You are viewing a plain text version of this content. The canonical link for it is here.
Posted to user@flink.apache.org by 徐涛 <ha...@gmail.com> on 2018/10/24 09:02:57 UTC
Checkpoint acknowledge takes too long
Hi
I am running a flink application with parallelism 64, I left the checkpoint timeout default value, which is 10minutes, the state size is less than 1MB, I am using the FsStateBackend.
The application triggers some checkpoints but all of them fails due to "Checkpoint expired before completing”, I check the checkpoint history, found that there are 63 subtask acknowledge, but one left n/a, and also the alignment duration is quite long, about 5m27s.
I want to know why there is one subtask does not acknowledge?
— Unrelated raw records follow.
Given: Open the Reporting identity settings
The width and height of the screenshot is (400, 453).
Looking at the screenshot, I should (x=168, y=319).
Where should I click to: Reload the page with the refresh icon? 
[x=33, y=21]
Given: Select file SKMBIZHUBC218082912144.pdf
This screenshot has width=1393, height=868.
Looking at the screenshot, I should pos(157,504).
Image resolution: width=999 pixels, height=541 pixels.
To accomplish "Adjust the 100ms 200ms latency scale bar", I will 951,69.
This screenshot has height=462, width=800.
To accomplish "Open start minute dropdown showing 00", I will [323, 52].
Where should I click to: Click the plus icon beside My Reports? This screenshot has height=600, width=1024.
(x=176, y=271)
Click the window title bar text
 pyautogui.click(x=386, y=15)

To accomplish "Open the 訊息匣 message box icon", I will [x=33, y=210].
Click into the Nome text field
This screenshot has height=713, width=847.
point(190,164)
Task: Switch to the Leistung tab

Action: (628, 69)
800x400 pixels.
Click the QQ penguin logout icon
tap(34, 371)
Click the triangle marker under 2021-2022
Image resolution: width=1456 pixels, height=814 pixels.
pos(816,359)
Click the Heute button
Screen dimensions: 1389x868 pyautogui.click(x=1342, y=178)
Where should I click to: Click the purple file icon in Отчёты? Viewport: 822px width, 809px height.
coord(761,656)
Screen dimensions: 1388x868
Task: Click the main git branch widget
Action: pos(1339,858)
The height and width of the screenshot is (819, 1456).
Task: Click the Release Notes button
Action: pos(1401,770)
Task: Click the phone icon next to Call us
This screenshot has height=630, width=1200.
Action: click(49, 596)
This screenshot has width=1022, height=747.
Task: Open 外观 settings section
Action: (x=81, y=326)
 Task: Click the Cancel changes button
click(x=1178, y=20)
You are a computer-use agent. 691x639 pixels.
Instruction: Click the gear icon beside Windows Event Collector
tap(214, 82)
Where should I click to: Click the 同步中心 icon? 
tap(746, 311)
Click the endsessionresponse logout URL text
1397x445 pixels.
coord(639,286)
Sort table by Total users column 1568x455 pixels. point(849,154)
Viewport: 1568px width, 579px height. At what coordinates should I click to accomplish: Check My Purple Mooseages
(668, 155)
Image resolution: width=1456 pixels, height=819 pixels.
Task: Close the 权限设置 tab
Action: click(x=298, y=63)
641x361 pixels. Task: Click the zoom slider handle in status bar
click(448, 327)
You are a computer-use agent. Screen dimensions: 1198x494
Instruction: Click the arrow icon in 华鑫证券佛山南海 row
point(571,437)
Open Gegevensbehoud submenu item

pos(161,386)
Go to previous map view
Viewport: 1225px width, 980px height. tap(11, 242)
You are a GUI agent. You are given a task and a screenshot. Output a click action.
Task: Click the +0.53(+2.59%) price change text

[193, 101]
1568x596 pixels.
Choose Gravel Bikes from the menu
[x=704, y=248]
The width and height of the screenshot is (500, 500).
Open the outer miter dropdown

And because the alignment duration is long, what will influent the alignment duration?
Thank a lot.
Best
Henry
Re: Checkpoint acknowledge takes too long
Posted by Hequn Cheng <ch...@gmail.com>.
Hi Henry,
Thanks for letting us know.
On Thu, Oct 25, 2018 at 7:34 PM 徐涛 <ha...@gmail.com> wrote:
> Hi Hequn & Kien,
> Finally the problem is solved.
> It is due to slow sink write. Because the job only have 2 tasks, I check
> the backpressure, found that the source has high backpressure, so I tried
> to improve the sink write. After that the end to end duration is below 1s
> and the checkpoint timeout is fixed.
>
> Best
> Henry
>
>
> 在 2018年10月24日,下午10:43,徐涛 <ha...@gmail.com> 写道:
>
> Hequn & Kien,
> Thanks a lot for your help, I will try it later.
>
> Best
> Henry
>
>
> 在 2018年10月24日,下午8:18,Hequn Cheng <ch...@gmail.com> 写道:
>
> Hi Henry,
>
> @Kien is right. Take a thread dump to see what was doing in the
> TaskManager. Also check whether gc happens frequently.
>
> Best, Hequn
>
>
> On Wed, Oct 24, 2018 at 5:03 PM 徐涛 <ha...@gmail.com> wrote:
>
>> Hi
>> I am running a flink application with parallelism 64, I left the
>> checkpoint timeout default value, which is 10minutes, the state size is
>> less than 1MB, I am using the FsStateBackend.
>> The application triggers some checkpoints but all of them fails
>> due to "Checkpoint expired before completing”, I check the checkpoint
>> history, found that there are 63 subtask acknowledge, but one left n/a, and
>> also the alignment duration is quite long, about 5m27s.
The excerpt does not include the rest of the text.